Xenófanes interpretou a inovação ou καινοτομία como a “abertura de novos cortes”: novas fontes de renda, uso eficiente do trabalho, uma força de trabalho melhor treinada e próspera, com uma valorização dos preços da terra (XENÓFANES, 1897, pg. 75). O sentido do termo é o de criar novas formas de fazer as coisas para alcançar um objetivo específico. Por outro lado, no entanto, Xenófanes considerou sua própria proposta arriscada, capaz de afetar o equilíbrio dos poderes políticos existentes (XENÓFANES, 1897, pg. 85; GODIN e LUCIER, 2012).

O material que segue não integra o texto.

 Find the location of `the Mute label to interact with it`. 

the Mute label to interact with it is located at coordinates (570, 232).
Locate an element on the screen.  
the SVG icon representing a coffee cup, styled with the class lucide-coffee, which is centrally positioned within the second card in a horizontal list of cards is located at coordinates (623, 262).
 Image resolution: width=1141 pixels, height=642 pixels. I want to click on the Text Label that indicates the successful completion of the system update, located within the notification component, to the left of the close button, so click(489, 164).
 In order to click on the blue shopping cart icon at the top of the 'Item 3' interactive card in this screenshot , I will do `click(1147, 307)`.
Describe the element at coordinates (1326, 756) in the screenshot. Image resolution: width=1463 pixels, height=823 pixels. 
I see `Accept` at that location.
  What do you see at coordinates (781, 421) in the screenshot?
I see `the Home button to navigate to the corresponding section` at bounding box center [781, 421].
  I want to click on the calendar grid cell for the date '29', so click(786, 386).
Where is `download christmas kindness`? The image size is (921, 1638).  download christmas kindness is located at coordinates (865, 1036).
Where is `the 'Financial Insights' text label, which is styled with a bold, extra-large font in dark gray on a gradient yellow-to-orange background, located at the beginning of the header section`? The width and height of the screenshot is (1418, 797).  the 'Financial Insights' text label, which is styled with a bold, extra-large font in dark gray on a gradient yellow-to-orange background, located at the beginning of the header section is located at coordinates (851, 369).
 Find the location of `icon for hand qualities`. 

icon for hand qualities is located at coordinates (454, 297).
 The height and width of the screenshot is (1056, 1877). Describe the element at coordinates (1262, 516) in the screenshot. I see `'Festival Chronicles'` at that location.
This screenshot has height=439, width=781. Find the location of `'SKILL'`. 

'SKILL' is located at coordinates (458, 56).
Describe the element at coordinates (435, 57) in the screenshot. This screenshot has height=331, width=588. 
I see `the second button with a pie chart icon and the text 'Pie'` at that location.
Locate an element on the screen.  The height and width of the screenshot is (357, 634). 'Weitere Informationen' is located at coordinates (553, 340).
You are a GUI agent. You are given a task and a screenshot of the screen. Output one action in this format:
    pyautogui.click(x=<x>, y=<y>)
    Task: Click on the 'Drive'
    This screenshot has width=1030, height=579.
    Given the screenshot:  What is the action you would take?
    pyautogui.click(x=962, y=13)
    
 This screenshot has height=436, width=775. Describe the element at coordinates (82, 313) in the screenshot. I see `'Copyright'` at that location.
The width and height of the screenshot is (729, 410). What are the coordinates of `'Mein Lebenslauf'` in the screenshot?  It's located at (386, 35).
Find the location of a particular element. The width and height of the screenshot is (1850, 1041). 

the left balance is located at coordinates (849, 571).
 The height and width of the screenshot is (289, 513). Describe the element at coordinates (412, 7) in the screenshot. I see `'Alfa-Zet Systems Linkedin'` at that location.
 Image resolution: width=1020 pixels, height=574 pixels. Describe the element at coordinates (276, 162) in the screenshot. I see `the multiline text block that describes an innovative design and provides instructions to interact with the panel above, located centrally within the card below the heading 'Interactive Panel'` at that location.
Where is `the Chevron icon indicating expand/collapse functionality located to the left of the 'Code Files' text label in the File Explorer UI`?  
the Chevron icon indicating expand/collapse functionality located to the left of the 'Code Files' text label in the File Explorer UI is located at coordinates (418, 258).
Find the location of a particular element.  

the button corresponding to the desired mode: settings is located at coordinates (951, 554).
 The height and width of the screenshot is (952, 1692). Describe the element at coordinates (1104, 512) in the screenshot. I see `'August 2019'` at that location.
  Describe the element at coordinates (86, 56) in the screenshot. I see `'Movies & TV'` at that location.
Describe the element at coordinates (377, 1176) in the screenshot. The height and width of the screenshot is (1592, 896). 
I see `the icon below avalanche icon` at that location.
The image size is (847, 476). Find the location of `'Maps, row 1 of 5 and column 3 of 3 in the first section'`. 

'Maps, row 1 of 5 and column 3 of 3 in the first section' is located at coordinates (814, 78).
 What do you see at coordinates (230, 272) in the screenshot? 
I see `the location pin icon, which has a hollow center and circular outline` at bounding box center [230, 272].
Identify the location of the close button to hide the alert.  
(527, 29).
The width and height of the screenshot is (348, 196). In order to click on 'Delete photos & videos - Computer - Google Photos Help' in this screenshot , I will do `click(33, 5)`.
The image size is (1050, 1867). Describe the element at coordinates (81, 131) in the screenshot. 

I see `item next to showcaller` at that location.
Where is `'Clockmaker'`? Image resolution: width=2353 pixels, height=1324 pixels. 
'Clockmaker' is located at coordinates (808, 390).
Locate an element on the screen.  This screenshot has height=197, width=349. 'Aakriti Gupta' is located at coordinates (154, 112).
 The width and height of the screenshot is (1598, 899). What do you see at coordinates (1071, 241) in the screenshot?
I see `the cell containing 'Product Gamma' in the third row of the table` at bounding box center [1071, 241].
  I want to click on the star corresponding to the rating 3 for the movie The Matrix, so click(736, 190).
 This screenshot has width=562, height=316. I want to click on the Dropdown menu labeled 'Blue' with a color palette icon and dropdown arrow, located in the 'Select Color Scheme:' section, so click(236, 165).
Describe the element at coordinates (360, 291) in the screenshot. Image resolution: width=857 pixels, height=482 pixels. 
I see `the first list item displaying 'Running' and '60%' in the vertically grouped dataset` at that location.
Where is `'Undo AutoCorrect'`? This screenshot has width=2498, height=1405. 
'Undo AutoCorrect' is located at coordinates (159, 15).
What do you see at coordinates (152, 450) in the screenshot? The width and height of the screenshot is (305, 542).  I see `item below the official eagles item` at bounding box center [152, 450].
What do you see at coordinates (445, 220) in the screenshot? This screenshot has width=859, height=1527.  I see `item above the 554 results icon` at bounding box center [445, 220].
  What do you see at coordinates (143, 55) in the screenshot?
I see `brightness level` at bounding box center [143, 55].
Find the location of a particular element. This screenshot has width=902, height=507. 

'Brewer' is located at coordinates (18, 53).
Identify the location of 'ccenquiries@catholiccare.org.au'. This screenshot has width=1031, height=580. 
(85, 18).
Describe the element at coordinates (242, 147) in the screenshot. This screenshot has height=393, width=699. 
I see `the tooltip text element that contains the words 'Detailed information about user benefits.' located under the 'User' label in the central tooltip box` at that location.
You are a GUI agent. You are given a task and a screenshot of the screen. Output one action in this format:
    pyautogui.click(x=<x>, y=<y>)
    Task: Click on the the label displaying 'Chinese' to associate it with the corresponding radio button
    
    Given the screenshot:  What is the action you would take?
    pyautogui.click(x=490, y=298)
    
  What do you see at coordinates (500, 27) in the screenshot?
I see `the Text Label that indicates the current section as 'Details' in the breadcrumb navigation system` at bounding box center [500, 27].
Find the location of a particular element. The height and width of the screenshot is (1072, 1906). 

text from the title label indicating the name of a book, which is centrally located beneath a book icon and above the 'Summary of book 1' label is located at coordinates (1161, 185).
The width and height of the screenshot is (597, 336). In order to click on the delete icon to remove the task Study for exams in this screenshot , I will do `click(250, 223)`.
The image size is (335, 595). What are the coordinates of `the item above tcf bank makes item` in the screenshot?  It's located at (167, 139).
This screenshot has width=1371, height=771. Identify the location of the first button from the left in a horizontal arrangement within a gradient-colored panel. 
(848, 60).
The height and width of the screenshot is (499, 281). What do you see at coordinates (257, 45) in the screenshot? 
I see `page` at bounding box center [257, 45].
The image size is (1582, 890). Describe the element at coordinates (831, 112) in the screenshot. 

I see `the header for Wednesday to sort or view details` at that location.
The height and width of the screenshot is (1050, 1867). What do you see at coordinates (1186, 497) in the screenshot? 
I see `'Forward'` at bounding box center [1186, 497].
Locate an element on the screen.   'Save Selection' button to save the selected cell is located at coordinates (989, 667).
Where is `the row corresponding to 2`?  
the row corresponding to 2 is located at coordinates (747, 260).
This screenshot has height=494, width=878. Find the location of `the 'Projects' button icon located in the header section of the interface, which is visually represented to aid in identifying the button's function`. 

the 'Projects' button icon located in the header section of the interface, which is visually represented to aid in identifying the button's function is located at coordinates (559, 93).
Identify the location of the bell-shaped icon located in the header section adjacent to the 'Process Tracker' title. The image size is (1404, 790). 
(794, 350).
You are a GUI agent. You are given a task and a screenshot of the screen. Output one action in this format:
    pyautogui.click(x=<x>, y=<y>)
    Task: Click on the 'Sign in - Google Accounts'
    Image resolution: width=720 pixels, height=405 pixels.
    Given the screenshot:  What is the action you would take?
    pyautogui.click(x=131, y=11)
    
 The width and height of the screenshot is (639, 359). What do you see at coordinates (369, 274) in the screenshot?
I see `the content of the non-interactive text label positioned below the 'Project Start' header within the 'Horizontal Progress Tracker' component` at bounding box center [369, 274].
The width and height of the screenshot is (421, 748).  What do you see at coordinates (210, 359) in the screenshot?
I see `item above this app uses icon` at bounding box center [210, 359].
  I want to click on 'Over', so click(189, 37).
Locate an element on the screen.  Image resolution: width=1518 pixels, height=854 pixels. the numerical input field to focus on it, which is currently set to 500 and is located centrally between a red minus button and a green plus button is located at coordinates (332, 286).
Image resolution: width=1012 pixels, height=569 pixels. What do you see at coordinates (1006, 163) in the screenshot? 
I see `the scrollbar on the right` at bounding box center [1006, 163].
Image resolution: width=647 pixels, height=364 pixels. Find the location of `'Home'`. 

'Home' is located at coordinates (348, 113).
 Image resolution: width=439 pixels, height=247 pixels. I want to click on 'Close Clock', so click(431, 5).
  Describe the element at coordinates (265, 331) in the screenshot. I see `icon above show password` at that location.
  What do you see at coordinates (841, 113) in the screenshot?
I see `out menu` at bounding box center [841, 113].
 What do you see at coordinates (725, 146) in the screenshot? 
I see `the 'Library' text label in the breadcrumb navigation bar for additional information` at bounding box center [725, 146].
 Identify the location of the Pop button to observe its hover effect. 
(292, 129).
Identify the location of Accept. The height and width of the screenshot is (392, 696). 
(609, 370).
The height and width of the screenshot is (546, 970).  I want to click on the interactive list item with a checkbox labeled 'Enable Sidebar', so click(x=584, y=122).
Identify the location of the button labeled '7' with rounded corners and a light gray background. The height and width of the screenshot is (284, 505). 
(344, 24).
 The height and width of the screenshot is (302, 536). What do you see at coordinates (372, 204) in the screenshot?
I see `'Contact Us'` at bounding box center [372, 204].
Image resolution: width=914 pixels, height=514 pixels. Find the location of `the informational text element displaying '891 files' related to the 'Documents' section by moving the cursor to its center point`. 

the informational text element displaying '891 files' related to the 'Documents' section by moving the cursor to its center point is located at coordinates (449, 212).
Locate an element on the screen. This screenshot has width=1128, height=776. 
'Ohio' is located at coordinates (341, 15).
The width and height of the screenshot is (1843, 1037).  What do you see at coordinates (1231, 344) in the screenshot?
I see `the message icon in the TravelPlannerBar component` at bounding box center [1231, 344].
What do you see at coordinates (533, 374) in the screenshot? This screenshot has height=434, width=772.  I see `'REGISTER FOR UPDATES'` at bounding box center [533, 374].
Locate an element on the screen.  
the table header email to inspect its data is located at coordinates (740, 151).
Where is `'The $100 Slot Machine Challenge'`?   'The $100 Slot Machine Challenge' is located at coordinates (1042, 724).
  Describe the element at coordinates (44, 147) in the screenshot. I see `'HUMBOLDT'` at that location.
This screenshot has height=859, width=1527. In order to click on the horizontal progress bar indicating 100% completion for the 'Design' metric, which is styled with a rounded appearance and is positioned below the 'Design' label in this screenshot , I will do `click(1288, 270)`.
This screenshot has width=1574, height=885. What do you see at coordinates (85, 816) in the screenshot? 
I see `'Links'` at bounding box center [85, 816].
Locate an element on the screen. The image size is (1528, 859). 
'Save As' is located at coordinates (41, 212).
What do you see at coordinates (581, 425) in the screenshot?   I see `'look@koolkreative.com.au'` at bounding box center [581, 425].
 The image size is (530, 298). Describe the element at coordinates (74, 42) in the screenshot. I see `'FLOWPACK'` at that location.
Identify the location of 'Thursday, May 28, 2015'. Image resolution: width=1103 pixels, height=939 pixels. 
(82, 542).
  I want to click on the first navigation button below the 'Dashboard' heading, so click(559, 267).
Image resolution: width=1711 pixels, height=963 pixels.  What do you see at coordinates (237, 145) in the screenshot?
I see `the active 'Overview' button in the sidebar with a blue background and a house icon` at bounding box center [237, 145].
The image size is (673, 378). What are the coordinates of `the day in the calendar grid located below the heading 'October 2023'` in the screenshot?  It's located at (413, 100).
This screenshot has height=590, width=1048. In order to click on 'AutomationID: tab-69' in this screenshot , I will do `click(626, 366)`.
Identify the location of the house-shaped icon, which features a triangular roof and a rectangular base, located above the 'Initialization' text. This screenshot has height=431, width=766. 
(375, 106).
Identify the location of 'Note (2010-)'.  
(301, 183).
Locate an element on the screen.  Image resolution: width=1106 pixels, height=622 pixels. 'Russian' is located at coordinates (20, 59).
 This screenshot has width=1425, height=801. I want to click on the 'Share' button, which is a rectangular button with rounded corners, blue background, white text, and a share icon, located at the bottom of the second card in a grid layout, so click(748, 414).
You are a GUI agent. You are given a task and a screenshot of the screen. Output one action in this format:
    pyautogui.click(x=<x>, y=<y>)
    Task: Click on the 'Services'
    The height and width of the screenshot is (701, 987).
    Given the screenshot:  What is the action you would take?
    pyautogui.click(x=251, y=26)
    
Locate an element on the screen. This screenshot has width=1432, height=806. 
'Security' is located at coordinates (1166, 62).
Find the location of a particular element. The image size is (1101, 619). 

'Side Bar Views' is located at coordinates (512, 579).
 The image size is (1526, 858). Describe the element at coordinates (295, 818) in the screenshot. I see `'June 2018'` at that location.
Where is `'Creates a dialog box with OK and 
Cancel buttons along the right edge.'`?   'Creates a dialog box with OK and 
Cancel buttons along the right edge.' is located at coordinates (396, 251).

Nos gregos posteriores Platão e Aristóteles, inovação é usada num sentido essencialmente pejorativo. Platão expõe seu ponto de vista sobre a inovação em suas Leis, ao se referir sobre os crimes e as punições aos imigrantes: “(…) mas se ele for condenado por tentar fazer inovações na educação e nas Leis, deixe-o morrer” (PLATÃO, 2013). Para Aristóteles, que considerava a política como uma technê e não uma prática, a inovação também deveria ser rechaçada. Conforme afirma Thanassis (2015), “embora cada excurso em Política II tenha o seu próprio foco, (ambos) estão unidos pelo problema das inovações e das mudanças políticas”.
Ainda segundo Godin (2011), a ideia de inovação com esta conotação proibitiva se tornou comum entre os escritores romanos. Sêneca e Lucretia discutem a inovação — innovatione — e ambos demonstram como e por quê é temida em toda parte. Poetas como Horácio e Virgílio, moralistas (Juvenal, Sêneca, Cícero, Tácito) e historiadores (Sallust) desenvolveram o pensamento sobre a inovação — in nova — como algo maligno e proibido. Cicero, em sua obra De Imperio CN, afirma: “Eu sei o exemplo do que não deve ser feito contra a tradição e costume da maioria — ne quid novi fiat contra exempla atque institute moiorum. (Ciceronis, 1899) As opiniões desses escritores tiveram grande influência no pensamento político ocidental. Nos séculos seguintes, revolução e renovação seriam os dois pólos que conduziram o termo inovação entre um significante negativo e positivo ao mesmo tempo.
Isso se altera em 1547, com a proclamação contra aqueles que inovam, do Rei Eduardo VI:
A proclamation against those that doeth innouate, alter or leaue doune any rite or ceremonie in the Church, of their priuate aucthoritie: and against them which preacheth without licence, set furth the .vj. daie of Februarij, in the seconde yere of the Kynges Maiesties most gracious reigne
Neste período, principalmente devido à força da igreja Cristã, inovação teve um sentido muito negativo. Inovação foi sinônimo de heresia (GODIN, 2016, p. 159): uma mudança intencional, sempre para o mal.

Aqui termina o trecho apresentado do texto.